Students ask me over and over again, "What is the most important part of this business? "My answer to this question is simple, proper education and use of a professional product.
Over time, I have observed many people who are going into skin care business. In many cases, however, I have witnessed many mistakes... I only wish that I had had a mentor when I started my own business. This would have definitely have saved me much time and money.
As I mentioned above, the product is another important factor in the skin care industry. In my opinion, it is imperative in skin care hygiene to use a professional product line of high quality.. It is vitally important to know when to dispense or to prescribe a certain product and what type of treatment is appropriate for a particular skin type...
I would like to stress that it is of great importance to know the theory and the application of a professional product line that is well established in the skin care industry..."
Alexander concludes this article with these significant observations -- observations which reinforce his dedication to his beloved field of endeavor.

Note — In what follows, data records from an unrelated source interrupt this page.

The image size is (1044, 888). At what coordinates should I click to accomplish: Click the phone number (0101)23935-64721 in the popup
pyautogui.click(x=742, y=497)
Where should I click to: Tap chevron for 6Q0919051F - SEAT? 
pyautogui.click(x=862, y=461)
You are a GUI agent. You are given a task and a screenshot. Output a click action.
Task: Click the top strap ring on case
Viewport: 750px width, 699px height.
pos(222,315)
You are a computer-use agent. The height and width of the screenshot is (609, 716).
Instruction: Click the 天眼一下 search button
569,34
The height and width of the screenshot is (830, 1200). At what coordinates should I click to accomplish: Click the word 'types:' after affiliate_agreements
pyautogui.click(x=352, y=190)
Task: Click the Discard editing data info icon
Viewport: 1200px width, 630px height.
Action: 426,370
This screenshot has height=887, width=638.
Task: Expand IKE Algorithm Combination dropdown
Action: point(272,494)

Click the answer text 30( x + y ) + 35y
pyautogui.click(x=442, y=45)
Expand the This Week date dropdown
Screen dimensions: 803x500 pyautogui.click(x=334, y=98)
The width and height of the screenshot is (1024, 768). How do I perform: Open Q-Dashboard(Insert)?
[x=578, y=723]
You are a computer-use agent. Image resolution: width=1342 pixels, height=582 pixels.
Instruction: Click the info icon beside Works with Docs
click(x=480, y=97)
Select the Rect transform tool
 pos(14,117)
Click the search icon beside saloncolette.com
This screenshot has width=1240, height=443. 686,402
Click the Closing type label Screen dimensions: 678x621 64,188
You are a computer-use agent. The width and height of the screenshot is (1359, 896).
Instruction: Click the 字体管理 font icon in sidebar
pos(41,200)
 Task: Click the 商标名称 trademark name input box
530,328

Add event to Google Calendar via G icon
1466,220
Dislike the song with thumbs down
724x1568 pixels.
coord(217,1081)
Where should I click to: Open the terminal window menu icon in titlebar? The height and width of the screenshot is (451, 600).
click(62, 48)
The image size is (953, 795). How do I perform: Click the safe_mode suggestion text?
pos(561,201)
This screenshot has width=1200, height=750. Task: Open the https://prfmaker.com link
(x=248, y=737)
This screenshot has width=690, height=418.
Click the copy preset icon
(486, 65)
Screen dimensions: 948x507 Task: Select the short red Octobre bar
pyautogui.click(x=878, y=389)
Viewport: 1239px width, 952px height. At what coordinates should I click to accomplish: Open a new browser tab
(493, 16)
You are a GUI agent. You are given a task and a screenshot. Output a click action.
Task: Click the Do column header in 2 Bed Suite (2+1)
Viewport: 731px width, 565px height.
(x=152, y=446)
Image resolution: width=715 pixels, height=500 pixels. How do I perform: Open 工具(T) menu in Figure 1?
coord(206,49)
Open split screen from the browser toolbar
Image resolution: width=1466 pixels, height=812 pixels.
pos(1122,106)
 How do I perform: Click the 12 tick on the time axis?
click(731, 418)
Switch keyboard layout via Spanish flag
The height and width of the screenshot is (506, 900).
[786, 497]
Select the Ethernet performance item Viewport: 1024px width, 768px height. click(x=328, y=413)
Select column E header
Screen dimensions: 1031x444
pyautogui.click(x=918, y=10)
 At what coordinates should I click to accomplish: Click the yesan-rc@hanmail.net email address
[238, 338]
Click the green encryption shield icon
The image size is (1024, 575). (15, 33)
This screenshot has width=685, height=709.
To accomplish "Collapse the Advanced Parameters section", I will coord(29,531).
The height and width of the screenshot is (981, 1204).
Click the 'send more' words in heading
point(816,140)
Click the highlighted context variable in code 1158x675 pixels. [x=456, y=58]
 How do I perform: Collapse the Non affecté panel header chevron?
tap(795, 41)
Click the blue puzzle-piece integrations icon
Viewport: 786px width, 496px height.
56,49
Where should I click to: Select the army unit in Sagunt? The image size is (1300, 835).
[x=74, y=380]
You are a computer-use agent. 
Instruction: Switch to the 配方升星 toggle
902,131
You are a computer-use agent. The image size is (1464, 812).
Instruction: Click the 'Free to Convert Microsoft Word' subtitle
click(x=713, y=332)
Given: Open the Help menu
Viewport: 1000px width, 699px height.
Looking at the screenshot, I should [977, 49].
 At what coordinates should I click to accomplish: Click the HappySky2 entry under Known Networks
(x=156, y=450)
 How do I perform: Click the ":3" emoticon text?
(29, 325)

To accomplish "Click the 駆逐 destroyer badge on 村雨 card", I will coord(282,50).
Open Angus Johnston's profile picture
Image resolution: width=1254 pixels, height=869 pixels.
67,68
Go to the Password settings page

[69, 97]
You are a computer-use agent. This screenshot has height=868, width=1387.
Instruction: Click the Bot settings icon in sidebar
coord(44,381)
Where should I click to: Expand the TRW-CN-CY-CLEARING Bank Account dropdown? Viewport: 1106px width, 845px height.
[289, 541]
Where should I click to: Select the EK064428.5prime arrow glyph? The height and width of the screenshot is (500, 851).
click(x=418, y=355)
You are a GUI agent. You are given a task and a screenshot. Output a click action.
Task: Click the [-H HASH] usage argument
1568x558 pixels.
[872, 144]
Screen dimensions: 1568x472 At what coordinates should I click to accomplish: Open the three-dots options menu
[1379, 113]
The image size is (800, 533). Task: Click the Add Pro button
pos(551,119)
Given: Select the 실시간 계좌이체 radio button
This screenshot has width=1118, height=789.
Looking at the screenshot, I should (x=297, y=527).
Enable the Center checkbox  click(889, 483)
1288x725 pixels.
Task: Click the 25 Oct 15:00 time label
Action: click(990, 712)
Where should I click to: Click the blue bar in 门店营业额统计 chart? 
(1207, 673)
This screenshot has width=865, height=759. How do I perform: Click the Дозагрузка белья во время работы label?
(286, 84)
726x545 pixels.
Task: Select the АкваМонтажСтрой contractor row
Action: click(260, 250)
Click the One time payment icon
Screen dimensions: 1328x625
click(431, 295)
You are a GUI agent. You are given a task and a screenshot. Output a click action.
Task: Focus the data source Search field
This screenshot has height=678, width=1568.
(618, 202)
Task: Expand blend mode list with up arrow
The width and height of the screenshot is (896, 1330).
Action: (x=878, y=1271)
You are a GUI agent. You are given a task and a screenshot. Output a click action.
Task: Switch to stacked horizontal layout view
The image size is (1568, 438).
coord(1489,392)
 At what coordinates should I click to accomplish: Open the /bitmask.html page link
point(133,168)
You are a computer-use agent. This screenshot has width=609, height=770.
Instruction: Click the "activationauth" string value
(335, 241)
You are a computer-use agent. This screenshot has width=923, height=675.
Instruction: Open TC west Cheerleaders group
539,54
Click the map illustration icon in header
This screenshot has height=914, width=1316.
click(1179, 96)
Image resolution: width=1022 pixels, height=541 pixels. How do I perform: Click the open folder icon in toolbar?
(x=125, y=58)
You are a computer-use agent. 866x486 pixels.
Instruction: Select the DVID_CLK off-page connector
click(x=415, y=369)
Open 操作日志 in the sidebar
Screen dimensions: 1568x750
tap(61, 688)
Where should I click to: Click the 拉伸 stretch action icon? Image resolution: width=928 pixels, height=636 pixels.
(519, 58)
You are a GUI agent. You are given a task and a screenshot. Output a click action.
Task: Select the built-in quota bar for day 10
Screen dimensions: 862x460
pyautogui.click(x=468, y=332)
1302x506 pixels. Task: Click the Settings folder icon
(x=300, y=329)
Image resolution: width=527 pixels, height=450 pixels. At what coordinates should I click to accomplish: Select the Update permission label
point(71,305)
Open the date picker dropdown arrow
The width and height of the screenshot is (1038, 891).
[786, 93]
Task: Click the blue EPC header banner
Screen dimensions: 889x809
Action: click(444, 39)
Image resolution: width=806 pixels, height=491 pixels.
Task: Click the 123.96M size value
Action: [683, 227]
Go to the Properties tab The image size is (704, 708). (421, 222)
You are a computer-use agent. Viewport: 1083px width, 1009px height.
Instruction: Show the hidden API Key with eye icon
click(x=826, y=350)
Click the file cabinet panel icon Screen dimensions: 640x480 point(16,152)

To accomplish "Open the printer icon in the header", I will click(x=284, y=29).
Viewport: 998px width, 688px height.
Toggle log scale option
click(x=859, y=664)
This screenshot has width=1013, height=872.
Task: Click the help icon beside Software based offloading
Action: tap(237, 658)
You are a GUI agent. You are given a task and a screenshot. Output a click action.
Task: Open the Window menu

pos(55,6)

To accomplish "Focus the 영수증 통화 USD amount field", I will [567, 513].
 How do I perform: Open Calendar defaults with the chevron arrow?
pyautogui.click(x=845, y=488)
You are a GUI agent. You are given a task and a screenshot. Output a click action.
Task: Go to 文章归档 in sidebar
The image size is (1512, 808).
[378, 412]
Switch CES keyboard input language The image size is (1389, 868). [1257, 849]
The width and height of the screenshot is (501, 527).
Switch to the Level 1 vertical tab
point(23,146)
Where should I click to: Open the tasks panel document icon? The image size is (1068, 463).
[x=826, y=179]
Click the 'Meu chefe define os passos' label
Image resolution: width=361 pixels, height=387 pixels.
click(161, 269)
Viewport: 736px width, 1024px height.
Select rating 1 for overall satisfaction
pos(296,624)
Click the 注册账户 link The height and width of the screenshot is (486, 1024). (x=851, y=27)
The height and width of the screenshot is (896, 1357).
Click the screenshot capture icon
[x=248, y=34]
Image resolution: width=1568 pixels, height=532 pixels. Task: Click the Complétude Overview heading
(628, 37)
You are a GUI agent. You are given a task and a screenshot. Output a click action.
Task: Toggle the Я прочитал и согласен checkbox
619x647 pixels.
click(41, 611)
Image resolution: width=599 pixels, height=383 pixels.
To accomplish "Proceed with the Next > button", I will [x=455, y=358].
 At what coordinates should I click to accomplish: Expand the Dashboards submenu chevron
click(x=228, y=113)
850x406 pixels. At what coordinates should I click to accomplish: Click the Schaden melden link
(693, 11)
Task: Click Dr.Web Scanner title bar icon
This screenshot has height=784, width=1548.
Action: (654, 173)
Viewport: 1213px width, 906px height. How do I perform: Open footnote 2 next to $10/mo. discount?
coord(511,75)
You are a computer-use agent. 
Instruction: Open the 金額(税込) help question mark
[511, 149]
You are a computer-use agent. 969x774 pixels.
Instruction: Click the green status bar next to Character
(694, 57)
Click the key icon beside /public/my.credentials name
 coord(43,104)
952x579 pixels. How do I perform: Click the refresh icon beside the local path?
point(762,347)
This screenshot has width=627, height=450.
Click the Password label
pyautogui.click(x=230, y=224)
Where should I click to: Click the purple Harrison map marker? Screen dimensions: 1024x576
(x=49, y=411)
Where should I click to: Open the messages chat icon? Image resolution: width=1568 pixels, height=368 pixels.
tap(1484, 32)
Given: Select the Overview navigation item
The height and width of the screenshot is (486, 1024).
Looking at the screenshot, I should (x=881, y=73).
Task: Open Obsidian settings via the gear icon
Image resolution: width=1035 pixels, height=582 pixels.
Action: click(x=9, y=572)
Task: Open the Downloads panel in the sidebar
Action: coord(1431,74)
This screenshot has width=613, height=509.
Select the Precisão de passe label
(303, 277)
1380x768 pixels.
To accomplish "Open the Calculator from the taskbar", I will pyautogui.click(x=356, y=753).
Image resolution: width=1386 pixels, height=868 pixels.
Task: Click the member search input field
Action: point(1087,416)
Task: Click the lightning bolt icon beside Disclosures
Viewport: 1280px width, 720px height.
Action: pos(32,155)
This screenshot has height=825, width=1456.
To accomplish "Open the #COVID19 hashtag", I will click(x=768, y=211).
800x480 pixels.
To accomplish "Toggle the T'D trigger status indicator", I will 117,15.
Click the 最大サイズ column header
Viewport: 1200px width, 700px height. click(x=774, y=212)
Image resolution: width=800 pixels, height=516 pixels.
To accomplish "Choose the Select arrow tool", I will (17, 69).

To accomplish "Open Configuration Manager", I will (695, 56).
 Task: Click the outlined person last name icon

"Overall, I feel that I have covered the major aspects of skin care hygiene and the existing problems of the educational system in America. I would like to point out, though, that the opinions I am expressing in this letter derive strictly from my own working experience. Hopefully, this will be beneficial to all of you, especially for the ‘emerging professional' in the skin care industry." -----------
Mr. Desy passed away on April 27, 1988, survived by his mother, Margaret Desy, and his sister, Jean, as well as by a world full of friends and admirers.